Nesse sentido, um dos elementos mais reveladores da popularidade dos Sims é que ele nunca teve sucesso online. A Electronic Arts certa vez pensava que as pessoas se aglomerariam para gerenciar suas famílias digitais juntas em bairros do ciberespaço, mas não foi esse o caso. Embora as meninas não tenham vergonha ou constrangimento em abrir suas casas virtuais, os adultos são mais circunspectos. Para os adultos, jogar os Sims pode ser como escrever um diário. E essa é a grande diferença entre os ciclos de morte e nascimento dos Sims e o envelhecimento simulado em um jogo de tabuleiro social como o Life.

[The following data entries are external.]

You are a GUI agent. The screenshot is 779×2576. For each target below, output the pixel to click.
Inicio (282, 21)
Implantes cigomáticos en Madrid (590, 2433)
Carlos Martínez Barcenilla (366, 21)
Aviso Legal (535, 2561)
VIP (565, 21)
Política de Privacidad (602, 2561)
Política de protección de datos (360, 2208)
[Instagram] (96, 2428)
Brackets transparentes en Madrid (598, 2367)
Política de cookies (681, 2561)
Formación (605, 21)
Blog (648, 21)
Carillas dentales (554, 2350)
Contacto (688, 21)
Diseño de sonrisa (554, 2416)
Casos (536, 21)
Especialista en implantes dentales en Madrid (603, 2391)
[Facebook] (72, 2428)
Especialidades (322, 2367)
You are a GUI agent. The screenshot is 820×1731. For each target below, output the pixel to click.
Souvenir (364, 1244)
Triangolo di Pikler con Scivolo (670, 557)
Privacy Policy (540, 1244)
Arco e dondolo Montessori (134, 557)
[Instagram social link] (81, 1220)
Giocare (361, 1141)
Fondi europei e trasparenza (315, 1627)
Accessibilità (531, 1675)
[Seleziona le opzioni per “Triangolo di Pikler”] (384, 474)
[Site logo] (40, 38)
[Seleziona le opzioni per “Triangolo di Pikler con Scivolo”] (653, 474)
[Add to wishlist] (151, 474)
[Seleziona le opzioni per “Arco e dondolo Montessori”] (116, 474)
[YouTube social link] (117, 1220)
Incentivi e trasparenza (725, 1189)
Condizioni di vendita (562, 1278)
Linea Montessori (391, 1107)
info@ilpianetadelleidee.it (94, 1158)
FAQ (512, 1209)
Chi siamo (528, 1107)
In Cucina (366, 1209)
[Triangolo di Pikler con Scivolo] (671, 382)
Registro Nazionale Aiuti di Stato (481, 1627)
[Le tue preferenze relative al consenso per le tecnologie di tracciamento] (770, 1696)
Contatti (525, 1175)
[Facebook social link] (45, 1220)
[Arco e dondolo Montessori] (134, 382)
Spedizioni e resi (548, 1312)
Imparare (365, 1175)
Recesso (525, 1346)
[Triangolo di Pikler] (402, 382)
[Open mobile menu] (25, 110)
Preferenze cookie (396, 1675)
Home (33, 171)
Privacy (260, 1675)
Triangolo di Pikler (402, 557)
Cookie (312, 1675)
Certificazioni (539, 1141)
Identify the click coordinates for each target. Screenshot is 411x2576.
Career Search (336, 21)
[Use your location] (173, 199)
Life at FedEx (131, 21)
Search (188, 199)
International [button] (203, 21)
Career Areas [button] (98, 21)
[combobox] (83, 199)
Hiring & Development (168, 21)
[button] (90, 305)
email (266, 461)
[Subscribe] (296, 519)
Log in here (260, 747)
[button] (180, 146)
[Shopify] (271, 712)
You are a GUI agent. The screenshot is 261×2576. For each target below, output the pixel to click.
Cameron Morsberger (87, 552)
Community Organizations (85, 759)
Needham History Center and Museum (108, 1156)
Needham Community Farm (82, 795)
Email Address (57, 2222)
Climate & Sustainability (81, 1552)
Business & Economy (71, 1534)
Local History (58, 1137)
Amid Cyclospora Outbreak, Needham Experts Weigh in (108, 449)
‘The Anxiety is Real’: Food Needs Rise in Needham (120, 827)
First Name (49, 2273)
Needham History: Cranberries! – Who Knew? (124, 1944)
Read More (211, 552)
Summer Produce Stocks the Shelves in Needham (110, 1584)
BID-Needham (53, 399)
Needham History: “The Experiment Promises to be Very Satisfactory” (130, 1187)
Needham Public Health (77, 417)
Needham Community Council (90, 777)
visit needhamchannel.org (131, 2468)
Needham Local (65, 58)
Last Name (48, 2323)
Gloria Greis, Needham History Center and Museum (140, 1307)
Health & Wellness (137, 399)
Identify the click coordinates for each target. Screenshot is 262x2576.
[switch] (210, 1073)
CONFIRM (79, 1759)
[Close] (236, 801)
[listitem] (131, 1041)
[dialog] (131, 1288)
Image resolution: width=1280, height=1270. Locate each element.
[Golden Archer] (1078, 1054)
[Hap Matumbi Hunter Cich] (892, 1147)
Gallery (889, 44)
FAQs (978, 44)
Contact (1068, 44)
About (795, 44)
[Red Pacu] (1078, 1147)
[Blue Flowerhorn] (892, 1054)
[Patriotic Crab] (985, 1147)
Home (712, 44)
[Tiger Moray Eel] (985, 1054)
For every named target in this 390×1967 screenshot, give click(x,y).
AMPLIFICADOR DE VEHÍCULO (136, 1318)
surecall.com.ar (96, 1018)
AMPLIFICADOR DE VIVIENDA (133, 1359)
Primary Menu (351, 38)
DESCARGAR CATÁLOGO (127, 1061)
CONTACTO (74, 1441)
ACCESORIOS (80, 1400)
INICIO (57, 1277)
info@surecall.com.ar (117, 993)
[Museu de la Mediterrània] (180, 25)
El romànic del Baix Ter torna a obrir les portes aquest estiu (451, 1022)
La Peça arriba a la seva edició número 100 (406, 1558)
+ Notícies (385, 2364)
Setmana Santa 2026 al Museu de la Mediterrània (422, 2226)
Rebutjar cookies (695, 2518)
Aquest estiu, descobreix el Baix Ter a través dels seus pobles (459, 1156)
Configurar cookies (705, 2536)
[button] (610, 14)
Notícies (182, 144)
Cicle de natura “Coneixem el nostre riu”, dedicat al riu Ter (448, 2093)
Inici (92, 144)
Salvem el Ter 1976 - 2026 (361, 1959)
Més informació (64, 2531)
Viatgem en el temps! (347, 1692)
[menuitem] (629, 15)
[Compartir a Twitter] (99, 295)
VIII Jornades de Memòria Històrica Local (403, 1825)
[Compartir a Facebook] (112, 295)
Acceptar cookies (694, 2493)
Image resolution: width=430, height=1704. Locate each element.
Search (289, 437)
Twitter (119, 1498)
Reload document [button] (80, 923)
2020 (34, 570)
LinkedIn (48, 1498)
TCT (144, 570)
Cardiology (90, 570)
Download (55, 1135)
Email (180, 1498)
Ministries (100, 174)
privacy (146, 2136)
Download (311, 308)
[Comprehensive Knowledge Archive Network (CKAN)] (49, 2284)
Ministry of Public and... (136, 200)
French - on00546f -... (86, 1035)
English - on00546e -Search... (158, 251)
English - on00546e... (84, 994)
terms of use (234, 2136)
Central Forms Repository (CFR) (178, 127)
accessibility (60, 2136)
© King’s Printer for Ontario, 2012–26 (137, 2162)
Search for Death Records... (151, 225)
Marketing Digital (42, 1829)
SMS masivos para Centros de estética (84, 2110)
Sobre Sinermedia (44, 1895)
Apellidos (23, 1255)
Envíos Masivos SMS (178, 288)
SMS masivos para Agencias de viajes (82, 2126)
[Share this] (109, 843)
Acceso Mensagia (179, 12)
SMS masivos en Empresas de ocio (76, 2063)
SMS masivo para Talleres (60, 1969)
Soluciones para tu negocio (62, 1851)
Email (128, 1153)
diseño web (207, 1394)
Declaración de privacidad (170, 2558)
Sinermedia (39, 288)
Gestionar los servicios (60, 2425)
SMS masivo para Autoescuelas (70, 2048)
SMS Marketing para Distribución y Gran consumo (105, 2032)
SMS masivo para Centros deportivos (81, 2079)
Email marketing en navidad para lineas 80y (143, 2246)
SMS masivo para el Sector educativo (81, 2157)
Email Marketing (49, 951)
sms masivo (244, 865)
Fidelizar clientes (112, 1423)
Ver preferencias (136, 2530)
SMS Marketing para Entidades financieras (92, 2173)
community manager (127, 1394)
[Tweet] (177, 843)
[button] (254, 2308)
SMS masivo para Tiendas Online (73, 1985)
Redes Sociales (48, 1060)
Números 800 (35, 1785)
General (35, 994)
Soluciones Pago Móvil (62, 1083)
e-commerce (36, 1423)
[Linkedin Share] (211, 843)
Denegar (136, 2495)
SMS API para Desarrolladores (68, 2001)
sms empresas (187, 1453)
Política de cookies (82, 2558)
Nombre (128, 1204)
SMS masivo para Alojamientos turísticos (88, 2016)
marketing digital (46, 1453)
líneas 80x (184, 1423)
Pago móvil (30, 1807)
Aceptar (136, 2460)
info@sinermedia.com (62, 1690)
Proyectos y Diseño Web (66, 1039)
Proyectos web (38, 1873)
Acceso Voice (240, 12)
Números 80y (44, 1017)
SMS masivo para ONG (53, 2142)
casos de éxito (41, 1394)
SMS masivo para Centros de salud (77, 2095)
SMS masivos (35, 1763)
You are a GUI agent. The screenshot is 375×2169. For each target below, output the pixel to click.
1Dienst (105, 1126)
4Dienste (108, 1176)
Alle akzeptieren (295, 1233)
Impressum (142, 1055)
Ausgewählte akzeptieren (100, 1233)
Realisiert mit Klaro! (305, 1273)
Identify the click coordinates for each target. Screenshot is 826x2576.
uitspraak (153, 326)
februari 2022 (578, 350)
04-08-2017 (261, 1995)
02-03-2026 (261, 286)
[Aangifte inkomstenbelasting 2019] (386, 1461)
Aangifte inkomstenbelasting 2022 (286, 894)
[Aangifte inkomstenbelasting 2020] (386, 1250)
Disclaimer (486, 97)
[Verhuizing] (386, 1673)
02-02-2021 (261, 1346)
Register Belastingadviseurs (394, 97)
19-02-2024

O que descobrimos é que The Sims é uma experiência muito particular para muitas pessoas, Rod Humble, chefe do estúdio Sims, disse em uma entrevista por telefone na semana passada. É privado porque se passa na vida real. Em vez de em um console na sala de estar onde todos podem ver, você geralmente joga em um computador de mão ou em um PC no escritório, onde ninguém pode olhar por cima do seu ombro. Você começa a explorar este maravilhoso jogo imaginário da infância, que é 'E se eu pudesse criar meu próprio mundinho e todas as pessoas nele e vê-los fazer seus negócios, entrar e mudar as coisas quando eu quiser?' fantasia muito pessoal.